─── Excerpted passage ───

Founded in 1962 as the Stanford Linear Accelerator Center, the facility is located on 426 acres (1.72 square kilometers) of Stanford University-owned land on Sand Hill Road in Menlo Park, California—just west of the University's main campus. The main accelerator is 2 miles long—the longest linear accelerator in the world—and has been operational since 1966.

Research at SLAC has produced three Nobel Prizes in Physics:

SLAC's meeting facilities also provided a venue for the Homebrew Computer Club and other pioneers of the home computer revolution of the late 1970s and early 1980s.

In 1984 the laboratory was named a ASME National Historic Engineering Landmark and an IEEE Milestone.[7]

SLAC developed and, in December 1991, began hosting the first WWW server outside of Europe.[8]

In the early-to-mid 1990s, the Stanford Linear Collider (SLC) investigated the properties of the Z boson using the Stanford Large Detector.

───

Jobs:
(1) Render the records as a Markdown table with columns named Row and Line, starting from the first line of the records and going on through the line that contains "should pyautogui.click(x=798, y=285).", both included. Leave out blank lines and include no other lines.
(2) Finish out the next part of the passage about the SLAC accelerator facility, continuing after its last sentence.

─── Provided information ───

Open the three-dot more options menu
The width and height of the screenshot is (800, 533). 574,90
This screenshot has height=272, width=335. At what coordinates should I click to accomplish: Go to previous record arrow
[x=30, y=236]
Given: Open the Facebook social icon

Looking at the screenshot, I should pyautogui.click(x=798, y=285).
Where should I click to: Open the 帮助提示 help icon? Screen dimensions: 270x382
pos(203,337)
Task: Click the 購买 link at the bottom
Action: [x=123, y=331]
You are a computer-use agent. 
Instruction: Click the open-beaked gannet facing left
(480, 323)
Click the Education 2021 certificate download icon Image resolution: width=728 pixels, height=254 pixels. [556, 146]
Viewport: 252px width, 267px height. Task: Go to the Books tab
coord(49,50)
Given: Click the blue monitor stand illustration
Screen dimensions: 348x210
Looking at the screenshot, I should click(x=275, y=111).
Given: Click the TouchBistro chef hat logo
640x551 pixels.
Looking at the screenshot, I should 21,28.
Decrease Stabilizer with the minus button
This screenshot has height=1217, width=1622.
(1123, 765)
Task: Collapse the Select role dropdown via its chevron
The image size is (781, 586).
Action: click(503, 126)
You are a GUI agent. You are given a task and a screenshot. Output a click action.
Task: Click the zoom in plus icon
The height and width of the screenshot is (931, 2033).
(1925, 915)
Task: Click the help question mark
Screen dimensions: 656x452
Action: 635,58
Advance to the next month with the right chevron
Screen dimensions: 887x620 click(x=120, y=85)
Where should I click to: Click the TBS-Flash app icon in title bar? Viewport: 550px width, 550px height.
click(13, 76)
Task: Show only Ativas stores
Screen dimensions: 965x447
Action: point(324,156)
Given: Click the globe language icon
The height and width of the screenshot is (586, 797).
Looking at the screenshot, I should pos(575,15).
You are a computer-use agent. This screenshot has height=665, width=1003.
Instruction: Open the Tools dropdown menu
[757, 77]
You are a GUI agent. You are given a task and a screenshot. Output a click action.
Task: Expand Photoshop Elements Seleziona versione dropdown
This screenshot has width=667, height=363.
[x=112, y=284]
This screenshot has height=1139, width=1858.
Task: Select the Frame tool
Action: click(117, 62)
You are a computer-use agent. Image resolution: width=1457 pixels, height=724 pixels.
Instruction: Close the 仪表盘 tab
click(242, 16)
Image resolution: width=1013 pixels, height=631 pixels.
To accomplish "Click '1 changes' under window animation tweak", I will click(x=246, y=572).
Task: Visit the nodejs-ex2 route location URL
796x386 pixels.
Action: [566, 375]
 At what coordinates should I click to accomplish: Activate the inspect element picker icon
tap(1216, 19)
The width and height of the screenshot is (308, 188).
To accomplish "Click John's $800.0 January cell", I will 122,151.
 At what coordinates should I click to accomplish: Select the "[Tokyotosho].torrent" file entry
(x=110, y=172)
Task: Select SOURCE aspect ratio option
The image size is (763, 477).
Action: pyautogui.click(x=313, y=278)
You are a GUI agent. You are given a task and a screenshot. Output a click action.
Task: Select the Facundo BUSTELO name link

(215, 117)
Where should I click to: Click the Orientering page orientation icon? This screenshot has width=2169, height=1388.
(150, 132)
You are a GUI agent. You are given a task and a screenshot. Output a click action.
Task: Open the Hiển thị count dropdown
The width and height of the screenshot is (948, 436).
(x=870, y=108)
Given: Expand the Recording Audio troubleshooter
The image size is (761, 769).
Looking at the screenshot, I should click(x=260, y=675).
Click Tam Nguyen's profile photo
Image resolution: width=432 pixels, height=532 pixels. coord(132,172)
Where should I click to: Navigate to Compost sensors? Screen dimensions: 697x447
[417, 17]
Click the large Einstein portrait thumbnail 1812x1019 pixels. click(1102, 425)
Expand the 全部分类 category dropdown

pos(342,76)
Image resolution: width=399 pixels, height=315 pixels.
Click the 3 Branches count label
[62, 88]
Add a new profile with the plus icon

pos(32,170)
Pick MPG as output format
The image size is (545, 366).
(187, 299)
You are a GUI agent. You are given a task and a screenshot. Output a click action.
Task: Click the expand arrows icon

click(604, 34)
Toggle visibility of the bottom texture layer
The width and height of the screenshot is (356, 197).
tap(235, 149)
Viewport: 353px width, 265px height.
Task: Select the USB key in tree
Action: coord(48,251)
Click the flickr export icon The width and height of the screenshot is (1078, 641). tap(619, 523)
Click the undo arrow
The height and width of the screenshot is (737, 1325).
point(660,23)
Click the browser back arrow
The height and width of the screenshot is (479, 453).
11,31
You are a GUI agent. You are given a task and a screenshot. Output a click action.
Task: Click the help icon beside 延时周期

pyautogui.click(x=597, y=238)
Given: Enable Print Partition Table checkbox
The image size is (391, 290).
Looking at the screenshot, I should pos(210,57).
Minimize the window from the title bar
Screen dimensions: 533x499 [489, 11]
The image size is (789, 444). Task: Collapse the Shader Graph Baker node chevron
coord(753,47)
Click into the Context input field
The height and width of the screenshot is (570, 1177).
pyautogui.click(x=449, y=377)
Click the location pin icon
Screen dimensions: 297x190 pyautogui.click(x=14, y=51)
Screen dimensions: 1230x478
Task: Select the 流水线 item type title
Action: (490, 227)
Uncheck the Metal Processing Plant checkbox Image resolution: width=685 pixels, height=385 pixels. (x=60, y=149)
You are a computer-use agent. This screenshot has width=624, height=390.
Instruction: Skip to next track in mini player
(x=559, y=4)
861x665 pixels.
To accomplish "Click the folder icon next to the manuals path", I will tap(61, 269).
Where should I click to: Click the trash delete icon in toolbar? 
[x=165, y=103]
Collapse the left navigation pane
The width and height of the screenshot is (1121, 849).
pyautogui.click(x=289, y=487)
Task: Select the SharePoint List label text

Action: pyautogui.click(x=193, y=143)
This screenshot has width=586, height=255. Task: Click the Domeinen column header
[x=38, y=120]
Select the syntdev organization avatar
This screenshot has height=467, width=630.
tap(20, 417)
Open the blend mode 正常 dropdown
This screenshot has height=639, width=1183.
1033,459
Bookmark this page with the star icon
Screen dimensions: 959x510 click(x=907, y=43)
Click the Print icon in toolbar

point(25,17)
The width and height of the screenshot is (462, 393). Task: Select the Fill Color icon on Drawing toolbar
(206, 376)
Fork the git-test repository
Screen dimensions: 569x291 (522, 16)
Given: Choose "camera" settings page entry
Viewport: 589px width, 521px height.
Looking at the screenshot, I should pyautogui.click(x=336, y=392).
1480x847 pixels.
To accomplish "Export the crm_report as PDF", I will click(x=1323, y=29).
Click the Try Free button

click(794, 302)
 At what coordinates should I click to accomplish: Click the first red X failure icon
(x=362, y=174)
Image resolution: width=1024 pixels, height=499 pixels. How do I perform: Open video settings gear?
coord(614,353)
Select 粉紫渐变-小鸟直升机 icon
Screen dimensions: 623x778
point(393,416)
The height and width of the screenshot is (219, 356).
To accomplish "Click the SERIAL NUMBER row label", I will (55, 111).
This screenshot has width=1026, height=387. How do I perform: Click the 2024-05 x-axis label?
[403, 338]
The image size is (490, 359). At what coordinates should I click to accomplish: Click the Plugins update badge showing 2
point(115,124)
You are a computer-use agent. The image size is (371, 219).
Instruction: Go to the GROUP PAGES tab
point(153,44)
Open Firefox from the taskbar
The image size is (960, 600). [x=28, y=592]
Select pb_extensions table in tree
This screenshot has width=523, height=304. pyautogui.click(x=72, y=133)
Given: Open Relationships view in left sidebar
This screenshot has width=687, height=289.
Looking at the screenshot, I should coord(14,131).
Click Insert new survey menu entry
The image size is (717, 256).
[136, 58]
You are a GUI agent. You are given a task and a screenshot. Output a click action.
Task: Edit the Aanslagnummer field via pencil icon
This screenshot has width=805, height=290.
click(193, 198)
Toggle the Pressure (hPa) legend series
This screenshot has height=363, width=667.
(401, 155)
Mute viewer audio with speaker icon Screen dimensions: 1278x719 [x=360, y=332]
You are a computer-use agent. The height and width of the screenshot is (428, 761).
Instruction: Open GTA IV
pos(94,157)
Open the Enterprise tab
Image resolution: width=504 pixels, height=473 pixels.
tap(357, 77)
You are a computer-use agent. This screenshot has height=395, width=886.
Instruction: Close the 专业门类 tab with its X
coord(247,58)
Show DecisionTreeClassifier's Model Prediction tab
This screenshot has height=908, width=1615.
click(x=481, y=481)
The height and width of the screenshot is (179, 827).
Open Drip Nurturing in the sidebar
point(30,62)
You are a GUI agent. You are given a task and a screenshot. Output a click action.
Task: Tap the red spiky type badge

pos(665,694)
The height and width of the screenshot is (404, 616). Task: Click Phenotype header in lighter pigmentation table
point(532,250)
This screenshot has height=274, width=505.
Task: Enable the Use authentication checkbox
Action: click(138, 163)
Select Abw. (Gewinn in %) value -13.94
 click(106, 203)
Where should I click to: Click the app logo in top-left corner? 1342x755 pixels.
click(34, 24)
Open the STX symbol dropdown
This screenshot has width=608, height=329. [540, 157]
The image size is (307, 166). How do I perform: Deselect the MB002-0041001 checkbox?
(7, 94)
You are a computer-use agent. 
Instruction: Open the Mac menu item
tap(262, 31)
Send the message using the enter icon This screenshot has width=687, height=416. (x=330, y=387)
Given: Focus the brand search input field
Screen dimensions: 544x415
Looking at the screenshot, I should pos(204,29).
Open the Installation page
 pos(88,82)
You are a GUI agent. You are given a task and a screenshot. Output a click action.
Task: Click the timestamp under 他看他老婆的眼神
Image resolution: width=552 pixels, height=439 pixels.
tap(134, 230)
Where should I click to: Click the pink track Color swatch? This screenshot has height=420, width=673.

───

Results by task:
(1)
| Row | Line |
|---|---|
| 1 | Open the three-dot more options menu |
| 2 | The width and height of the screenshot is (800, 533). 574,90 |
| 3 | This screenshot has height=272, width=335. At what coordinates should I click to accomplish: Go to previous record arrow |
| 4 | [x=30, y=236] |
| 5 | Given: Open the Facebook social icon |
| 6 | Looking at the screenshot, I should pyautogui.click(x=798, y=285). |

(2)
As of 2005, SLAC employs over 1,000 people, some 150 of which are physicists with doctorate degrees, and serves over 3,000 visiting researchers yearly, operating particle accelerators for high-energy physics and the Stanford Synchrotron Radiation Laboratory (SSRL) for synchrotron light radiation research,[3] which was "indispensable" in the research leading to the 2006 Nobel Prize in Chemistry.[9]

In October 2008, the Department of Energy announced that the Center's name would be changed to SLAC National Accelerator Laboratory. The reasons given include a better representation of the new direction of the lab and the ability to trademark the laboratory's name. Stanford University had legally opposed the Department of Energy's attempt to trademark "Stanford Linear Accelerator Center".[1][10]

Components

SLAC 1.9 mile (3 kilometer) long Klystron Gallery above the beamline Accelerator

Accelerator

The main accelerator is an RF linear accelerator that can accelerate electrons and positrons up to 50 GeV. At 2.0 miles (about 3.2 kilometers) long, the accelerator is the longest linear accelerator in the world, and is claimed to be "the world's straightest object."[11] The main accelerator is buried 30 feet (about 10 meters) below ground[12] and passes underneath Interstate Highway 280. The above-ground klystron gallery atop the beamline is the longest building in the United States.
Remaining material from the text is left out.